In the aftermath of the devastation, Mayor Alon Davidi looks to the future of his shattered city.
Vehicles can tell a story. As we drive along the highway leading south, fewer and fewer cars are seen traveling on the road with us, although there are many heading in the opposite direction. The story they tell is one of caution and fear, of a place that is being abandoned by civilians. We soon pass a stretch of road on which many private vehicles are parked in rows under a mysterious sign with a number on it. We figured out that it’s a gathering place for reservists waiting to be picked up and taken to their base.
We continue our drive, almost alone on the road, but eventually, we find ourselves integrated into the traffic of heavy military vehicles. We see tank transporters, armored personnel carriers, and a huge monster that occupies almost all of the lanes with a D-9 bulldozer on it. These vehicles don’t need much interpretation. We pass the city of Ashkelon on our way to Sderot. Aside from being dubbed the “capital of the Gaza envelope” it has another dubious distinction, that of being the “Qassam capital of the world.” Sderot has probably absorbed more Qassam missiles than any other city during the past decade.
We pass numerous checkpoints along the way. Almost every junction is staffed by military or police forces. You can’t go in either direction without being questioned. Israeli flags fly in front of the entrance to Sderot. The city comes as a surprise to those who have never visited it before. It is a modern metropolis with new buildings and even high-rises that have somehow managed to sprout despite the difficulties the city has experienced in recent years. The streets are empty, and only soldiers and emergency personnel can be seen walking around. Cars are occasionally spotted between the buildings, most of them local police or border police vehicles.
Suddenly we hear a “code red” being called and stop the car. We are grateful that we are already inside the city, where every few meters there is a shelter designed precisely for this purpose. We have a choice between one shelter bearing a painting of a lion and another across the street decorated with the portrait of a child. We choose the roaring lion and wait inside its walls with a few other civilians. One of them is Shlomo, a municipal employee who is equipped with a helmet and bulletproof vest. In the background, there is the constant sound of thunder. “Don’t worry,” the experienced Shlomo assures us. “Those are our bombs that are falling in Gaza.” Not a minute later there are a few short rounds of thunder and a mighty explosion that makes the ground shake. “That was actually very close,” he says. “I think there were three hits. Two in the south of the city and one much closer. It sounded like it exploded near the children’s playground.”

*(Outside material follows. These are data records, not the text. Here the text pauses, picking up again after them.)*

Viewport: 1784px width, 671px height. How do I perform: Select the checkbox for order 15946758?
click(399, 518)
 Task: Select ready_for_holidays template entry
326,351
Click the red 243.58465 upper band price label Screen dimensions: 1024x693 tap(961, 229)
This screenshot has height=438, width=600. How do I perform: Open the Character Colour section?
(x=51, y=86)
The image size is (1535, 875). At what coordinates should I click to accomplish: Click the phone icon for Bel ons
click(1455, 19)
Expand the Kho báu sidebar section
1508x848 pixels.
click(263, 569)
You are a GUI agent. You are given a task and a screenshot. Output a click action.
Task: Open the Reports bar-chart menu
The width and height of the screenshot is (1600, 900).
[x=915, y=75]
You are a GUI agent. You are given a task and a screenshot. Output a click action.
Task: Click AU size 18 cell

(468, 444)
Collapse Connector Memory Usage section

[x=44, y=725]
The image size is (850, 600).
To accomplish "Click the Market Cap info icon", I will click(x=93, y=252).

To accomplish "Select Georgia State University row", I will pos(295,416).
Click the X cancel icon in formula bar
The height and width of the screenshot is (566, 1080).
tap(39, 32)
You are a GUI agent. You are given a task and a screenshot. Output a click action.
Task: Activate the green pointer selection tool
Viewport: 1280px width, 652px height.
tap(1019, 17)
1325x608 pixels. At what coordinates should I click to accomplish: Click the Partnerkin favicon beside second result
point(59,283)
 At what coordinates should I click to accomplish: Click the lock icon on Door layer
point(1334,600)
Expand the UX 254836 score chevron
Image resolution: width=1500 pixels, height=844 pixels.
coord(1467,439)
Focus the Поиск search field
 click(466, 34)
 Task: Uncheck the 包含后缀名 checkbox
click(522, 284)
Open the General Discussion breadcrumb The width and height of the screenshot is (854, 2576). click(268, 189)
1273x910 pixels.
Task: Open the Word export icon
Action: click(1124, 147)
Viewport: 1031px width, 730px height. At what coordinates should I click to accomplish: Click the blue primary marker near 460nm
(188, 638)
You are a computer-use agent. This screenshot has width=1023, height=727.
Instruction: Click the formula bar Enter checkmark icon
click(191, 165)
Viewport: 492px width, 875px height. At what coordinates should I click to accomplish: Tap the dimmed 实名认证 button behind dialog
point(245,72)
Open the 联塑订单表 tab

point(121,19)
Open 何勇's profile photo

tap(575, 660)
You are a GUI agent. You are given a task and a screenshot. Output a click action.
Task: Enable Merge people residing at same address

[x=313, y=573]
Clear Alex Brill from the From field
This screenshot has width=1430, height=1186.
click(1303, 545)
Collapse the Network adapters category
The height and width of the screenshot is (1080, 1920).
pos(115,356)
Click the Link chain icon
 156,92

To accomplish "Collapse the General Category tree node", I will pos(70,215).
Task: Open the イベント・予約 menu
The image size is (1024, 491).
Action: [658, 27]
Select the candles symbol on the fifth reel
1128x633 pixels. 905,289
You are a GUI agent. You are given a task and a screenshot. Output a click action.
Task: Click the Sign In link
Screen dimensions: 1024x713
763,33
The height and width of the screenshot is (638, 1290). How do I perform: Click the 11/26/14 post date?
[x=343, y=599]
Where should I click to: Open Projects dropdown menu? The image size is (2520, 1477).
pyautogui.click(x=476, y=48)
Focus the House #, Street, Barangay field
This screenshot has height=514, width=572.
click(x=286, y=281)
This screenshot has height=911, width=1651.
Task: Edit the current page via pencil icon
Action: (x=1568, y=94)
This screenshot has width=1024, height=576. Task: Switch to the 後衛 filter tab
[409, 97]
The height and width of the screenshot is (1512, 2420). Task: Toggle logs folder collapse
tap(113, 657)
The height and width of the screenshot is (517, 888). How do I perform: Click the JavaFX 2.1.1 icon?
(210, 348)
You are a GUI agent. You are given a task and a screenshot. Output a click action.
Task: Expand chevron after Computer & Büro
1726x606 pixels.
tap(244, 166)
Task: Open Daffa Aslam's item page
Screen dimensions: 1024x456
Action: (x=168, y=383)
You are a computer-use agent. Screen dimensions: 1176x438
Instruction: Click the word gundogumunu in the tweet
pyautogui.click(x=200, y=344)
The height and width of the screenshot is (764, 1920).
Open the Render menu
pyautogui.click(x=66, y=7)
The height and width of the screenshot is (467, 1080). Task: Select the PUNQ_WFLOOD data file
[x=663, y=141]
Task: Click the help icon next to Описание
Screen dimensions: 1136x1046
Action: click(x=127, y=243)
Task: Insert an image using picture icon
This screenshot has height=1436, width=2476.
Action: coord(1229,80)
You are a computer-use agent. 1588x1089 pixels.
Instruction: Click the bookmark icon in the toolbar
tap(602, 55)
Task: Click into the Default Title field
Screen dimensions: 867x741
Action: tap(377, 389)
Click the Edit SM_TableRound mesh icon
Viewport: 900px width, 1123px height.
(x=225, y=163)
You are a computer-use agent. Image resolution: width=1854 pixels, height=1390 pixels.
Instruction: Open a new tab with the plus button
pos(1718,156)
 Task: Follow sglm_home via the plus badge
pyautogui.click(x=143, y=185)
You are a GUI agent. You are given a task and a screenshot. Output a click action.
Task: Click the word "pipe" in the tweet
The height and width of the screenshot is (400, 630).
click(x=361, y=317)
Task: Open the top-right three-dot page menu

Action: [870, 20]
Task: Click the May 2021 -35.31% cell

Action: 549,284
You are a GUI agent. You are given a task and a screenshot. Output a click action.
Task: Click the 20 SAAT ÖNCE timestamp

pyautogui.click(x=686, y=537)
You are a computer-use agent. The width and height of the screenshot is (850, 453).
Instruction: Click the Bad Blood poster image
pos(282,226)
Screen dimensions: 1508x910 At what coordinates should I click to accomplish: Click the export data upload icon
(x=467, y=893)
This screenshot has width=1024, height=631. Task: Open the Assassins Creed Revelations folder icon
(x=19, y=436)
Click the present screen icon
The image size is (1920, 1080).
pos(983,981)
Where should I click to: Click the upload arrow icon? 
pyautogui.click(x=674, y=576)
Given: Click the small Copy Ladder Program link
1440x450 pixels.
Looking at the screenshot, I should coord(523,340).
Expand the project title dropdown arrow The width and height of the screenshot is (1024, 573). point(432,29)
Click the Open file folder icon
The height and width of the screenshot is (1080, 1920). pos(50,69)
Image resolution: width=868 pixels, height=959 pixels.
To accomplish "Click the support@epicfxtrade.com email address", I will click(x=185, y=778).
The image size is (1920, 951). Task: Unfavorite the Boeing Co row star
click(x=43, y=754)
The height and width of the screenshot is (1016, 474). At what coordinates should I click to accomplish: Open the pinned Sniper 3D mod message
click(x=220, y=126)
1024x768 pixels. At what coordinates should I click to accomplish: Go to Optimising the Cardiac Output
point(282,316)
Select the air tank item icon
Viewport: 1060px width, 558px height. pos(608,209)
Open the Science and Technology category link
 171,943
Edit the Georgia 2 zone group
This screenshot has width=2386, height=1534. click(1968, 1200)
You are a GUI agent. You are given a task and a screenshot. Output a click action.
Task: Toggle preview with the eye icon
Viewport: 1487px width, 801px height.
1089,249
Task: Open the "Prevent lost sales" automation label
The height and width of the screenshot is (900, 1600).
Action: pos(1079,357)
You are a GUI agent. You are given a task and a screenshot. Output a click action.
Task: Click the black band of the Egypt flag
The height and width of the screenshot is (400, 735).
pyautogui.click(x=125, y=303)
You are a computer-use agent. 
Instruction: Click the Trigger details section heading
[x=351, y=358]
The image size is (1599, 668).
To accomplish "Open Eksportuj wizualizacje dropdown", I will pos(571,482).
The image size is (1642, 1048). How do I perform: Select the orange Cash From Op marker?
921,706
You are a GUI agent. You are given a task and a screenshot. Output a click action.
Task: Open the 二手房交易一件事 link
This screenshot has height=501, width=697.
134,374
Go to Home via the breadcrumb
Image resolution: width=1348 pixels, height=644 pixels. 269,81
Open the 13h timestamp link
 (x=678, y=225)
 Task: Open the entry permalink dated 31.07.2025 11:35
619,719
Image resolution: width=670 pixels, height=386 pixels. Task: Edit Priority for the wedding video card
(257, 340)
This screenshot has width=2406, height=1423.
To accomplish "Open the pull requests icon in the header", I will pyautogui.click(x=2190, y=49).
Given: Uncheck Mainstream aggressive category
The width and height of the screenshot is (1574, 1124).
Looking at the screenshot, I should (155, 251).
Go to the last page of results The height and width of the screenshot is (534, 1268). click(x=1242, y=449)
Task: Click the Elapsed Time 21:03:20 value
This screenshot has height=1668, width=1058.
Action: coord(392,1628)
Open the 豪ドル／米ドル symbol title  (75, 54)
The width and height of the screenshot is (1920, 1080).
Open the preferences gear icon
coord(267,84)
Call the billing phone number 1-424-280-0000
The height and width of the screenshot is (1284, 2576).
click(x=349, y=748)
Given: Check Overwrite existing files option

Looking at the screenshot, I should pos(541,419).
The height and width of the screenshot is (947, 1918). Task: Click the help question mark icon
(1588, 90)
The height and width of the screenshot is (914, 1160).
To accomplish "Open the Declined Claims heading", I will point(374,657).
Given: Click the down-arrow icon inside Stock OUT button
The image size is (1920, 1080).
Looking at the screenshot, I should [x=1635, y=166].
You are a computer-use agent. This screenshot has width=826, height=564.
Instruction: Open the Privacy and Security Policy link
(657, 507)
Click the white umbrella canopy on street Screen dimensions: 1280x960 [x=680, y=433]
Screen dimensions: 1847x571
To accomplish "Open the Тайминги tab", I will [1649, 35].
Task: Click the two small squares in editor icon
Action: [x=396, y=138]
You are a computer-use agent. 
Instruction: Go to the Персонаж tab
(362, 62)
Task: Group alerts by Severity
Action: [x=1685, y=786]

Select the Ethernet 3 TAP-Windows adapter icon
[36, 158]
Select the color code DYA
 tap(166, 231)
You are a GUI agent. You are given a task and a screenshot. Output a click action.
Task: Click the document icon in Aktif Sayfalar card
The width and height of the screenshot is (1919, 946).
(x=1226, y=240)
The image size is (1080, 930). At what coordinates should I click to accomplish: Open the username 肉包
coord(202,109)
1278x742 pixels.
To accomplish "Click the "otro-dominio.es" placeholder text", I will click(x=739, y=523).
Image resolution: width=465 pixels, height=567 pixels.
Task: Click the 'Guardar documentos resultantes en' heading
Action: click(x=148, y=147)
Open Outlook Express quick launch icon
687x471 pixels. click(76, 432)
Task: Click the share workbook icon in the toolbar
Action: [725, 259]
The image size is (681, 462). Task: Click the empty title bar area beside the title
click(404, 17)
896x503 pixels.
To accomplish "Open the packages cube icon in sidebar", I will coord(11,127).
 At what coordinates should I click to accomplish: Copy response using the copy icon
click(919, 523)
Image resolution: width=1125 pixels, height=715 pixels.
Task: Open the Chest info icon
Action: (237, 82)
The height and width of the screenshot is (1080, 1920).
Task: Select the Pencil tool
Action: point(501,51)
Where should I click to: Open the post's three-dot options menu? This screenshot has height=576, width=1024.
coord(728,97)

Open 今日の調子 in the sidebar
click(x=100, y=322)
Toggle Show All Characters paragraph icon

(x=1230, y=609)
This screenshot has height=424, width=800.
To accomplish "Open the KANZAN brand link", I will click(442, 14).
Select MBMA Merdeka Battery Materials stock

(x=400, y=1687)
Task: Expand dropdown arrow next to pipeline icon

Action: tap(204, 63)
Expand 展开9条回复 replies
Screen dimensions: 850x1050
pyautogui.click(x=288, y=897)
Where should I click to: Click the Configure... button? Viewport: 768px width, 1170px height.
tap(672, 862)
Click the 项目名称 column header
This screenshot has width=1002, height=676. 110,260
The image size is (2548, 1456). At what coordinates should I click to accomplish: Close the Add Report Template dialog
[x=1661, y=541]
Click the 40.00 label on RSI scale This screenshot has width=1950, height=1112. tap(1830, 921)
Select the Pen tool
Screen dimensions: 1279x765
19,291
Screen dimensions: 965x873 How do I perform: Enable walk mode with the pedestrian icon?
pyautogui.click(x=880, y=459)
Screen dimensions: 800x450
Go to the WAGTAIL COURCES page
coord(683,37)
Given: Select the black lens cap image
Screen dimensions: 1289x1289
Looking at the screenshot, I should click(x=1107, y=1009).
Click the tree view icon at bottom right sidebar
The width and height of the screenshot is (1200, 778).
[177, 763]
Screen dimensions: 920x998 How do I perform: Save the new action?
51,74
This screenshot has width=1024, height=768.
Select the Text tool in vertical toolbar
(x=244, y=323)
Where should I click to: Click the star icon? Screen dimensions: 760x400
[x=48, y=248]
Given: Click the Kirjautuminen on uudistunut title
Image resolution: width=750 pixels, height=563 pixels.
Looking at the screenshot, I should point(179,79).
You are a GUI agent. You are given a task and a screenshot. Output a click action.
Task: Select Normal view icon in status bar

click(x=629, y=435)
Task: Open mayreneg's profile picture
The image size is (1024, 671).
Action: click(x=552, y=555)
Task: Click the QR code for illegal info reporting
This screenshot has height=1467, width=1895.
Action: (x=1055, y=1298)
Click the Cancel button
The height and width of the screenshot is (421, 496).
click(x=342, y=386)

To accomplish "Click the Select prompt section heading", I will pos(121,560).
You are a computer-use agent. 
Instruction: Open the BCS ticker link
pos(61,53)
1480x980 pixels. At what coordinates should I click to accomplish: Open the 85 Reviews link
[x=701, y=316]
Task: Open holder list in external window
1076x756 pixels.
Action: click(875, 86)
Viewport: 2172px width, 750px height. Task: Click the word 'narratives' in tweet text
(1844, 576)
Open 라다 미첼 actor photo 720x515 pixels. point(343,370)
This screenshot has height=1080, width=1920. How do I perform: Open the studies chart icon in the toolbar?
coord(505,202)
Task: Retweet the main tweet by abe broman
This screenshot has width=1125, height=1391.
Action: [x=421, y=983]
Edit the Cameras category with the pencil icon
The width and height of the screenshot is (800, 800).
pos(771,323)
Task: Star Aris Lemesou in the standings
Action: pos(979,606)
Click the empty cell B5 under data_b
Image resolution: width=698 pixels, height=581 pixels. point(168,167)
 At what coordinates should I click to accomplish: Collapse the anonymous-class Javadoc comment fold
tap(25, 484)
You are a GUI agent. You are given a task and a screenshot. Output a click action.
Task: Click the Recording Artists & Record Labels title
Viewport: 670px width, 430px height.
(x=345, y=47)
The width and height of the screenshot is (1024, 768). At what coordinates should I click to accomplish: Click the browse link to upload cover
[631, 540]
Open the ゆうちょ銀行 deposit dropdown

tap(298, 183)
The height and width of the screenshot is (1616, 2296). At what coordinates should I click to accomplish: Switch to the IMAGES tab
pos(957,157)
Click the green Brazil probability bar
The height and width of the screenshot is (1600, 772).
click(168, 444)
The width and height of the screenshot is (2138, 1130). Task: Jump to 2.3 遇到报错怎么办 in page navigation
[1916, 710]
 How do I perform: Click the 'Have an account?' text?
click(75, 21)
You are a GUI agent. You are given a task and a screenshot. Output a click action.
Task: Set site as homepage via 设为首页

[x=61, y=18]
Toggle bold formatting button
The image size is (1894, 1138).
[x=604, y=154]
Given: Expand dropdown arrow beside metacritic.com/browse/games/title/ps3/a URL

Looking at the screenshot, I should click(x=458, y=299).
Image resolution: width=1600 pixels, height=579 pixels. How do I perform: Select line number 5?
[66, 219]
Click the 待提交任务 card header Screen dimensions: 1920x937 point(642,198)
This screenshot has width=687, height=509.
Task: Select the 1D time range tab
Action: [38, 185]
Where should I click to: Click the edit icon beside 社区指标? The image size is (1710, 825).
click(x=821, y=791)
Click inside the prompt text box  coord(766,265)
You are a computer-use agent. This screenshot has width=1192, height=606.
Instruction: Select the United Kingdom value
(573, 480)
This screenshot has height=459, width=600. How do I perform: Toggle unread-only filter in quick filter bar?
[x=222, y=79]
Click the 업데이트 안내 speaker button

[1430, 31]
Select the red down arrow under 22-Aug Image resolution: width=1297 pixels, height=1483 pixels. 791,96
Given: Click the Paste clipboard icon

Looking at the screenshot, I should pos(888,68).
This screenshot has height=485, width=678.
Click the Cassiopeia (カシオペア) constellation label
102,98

After a few more minutes of waiting, the sirens sound the all-clear signal, and we exit the shelter. Outside, we follow Shlomo. He was remarkably accurate. There were three hits, one of them quite near us, but fortunately no casualties. As we turn onto a nearby street, next to a traffic circle and in front of a park with children’s play equipment, a crooked pipe is stuck in the sidewalk. Right next to it is a parked vehicle whose doors are wide open, its glass shattered and perforated with shrapnel. The pungent smell of gunpowder wafts through the air and an ambulance is already on the scene. The paramedics are examining the car and its surroundings. There is no one inside it. The driver had been able to exit his vehicle and shelter in a nearby building. He survived. Just seeing that car gives you an idea of what a Qassam rocket can do.
The police soon arrive to examine the site, followed by none other than the mayor of Sderot himself, Alon Davidi, accompanied by some aides. He is wearing a bulletproof vest that says “Mayor.” He is talking to several residents who have gathered at the scene, and when he sees Shlomo, he gives him a big hug. The two heave a sigh of relief at the miracle. The military personnel have already been called to remove the remains of the missile, and a tow truck arrives to evacuate the burned-out vehicle. Shlomo asks one of the remaining paramedics to take the car’s owner to the hospital, but the man refuses. “I’m fine,” he insists, but eventually Shlomo convinces him to go “just to make sure.”